# Support Vector Machine (SVM) – Binary Classification with Scattered Data

This notebook demonstrates an SVM classifier on more randomly scattered 2D data. We'll visualize the nonlinear decision boundary and highlight support vectors.


In [None]:
import numpy as np
import pandas as pd
import matplotlib.pyplot as plt
import seaborn as sns
from sklearn.datasets import make_classification
from sklearn.svm import SVC

In [None]:
# Generate more scattered 2D synthetic data
X, y = make_classification(
    n_samples=100, n_features=2, n_informative=1, n_redundant=0,
    n_clusters_per_class=1, random_state=52
)
df = pd.DataFrame(X, columns=["Feature1", "Feature2"])
df["Label"] = y
df.head()

In [None]:
# Train SVM with RBF kernel for nonlinear boundaries
model = SVC(kernel='linear', probability=True)
model.fit(X, y)

In [None]:
# Create mesh grid to visualize decision boundary
x_min, x_max = X[:, 0].min() - 1, X[:, 0].max() + 1
y_min, y_max = X[:, 1].min() - 1, X[:, 1].max() + 1
xx, yy = np.meshgrid(np.linspace(x_min, x_max, 500),
                     np.linspace(y_min, y_max, 500))
Z = model.predict(np.c_[xx.ravel(), yy.ravel()])
Z = Z.reshape(xx.shape)

# Plot decision boundary and support vectors
plt.figure(figsize=(10, 6))
plt.contourf(xx, yy, Z, alpha=0.3, cmap='coolwarm')
sns.scatterplot(x=X[:, 0], y=X[:, 1], hue=y, palette='coolwarm', edgecolor='k')
plt.scatter(model.support_vectors_[:, 0], model.support_vectors_[:, 1],
            s=100, facecolors='none', edgecolors='k', label='Support Vectors')
plt.title("SVM (RBF) – Decision Boundary with Scattered Features")
plt.xlabel("Feature1")
plt.ylabel("Feature2")
plt.legend()
plt.tight_layout()
plt.show()

A **Support Vector Machine (SVM)** is a supervised learning algorithm primarily used for binary classification tasks.

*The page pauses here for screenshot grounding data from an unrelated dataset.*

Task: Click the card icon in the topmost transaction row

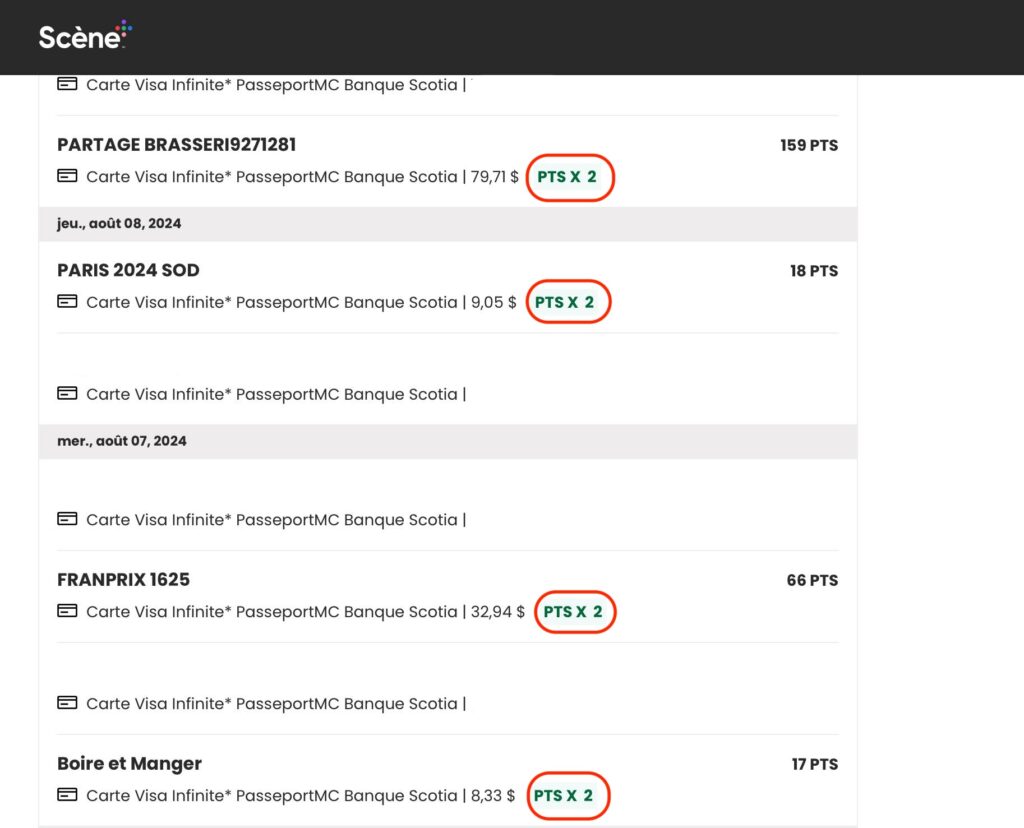Action: [x=67, y=84]

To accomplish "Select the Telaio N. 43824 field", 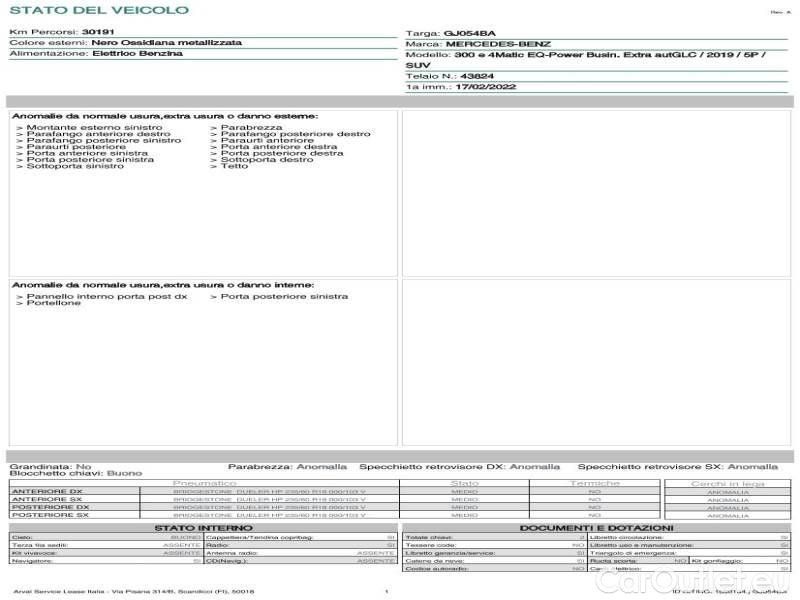I will (x=479, y=76).
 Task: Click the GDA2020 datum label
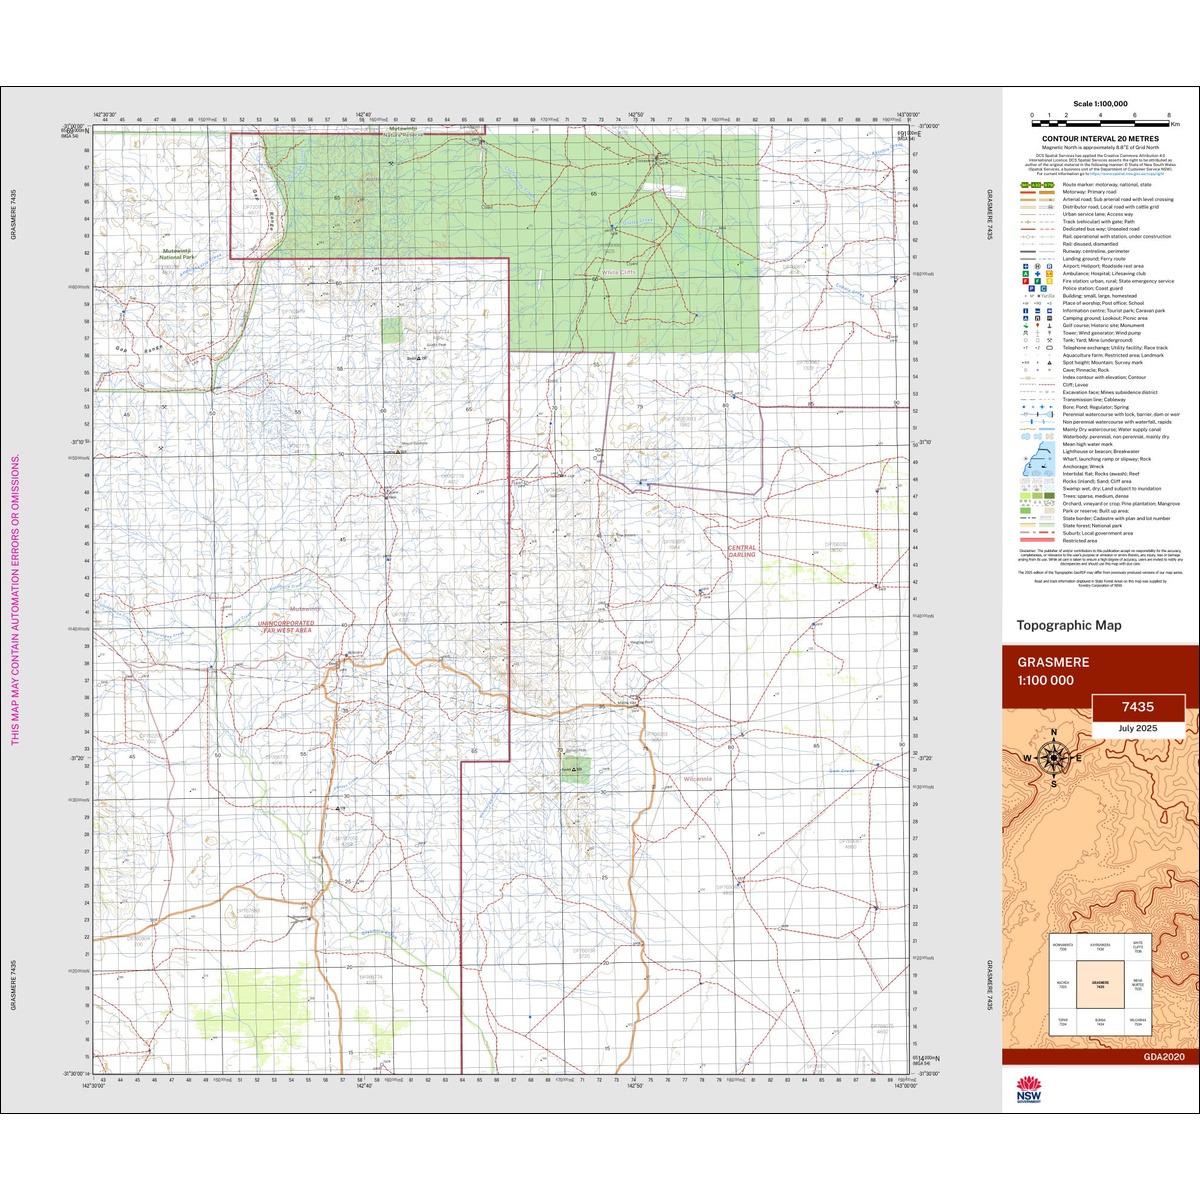click(1164, 1057)
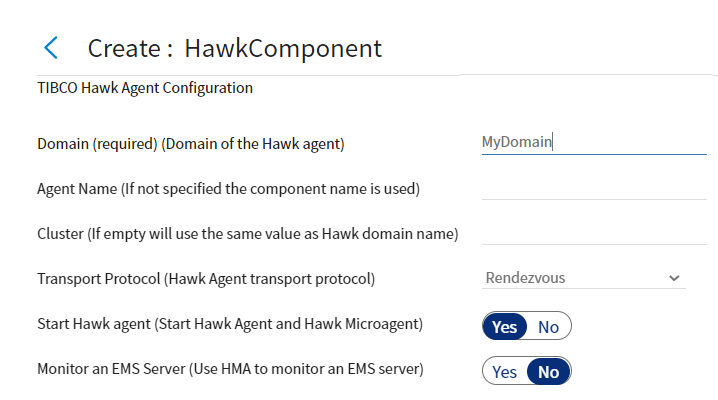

The main goal of an SVM is to find the best boundary (called a hyperplane) that separates the two classes in your data as cleanly and confidently as possible.

**Support vectors** are the critical data points that lie closest to the decision boundary (hyperplane). These points are essential because:
They define the position and orientation of the optimal separating line (or hyperplane).
The SVM only uses these points to determine the best boundary; all other data points that are further away don’t directly affect it.
You can think of them as the most “at risk” points—if they were moved or removed, the decision boundary would shift.

An SVM tries to **maximize the margin** — the distance between the separating hyperplane and the nearest support vectors from each class. 

The intuition is:
"The more space we can leave between the classes, the better the generalization will be."

In simple terms:
If the boundary is too close to one class, it might misclassify new points.
If it’s as far away as possible from both classes (i.e., maximized margin), it’s more confident and robust.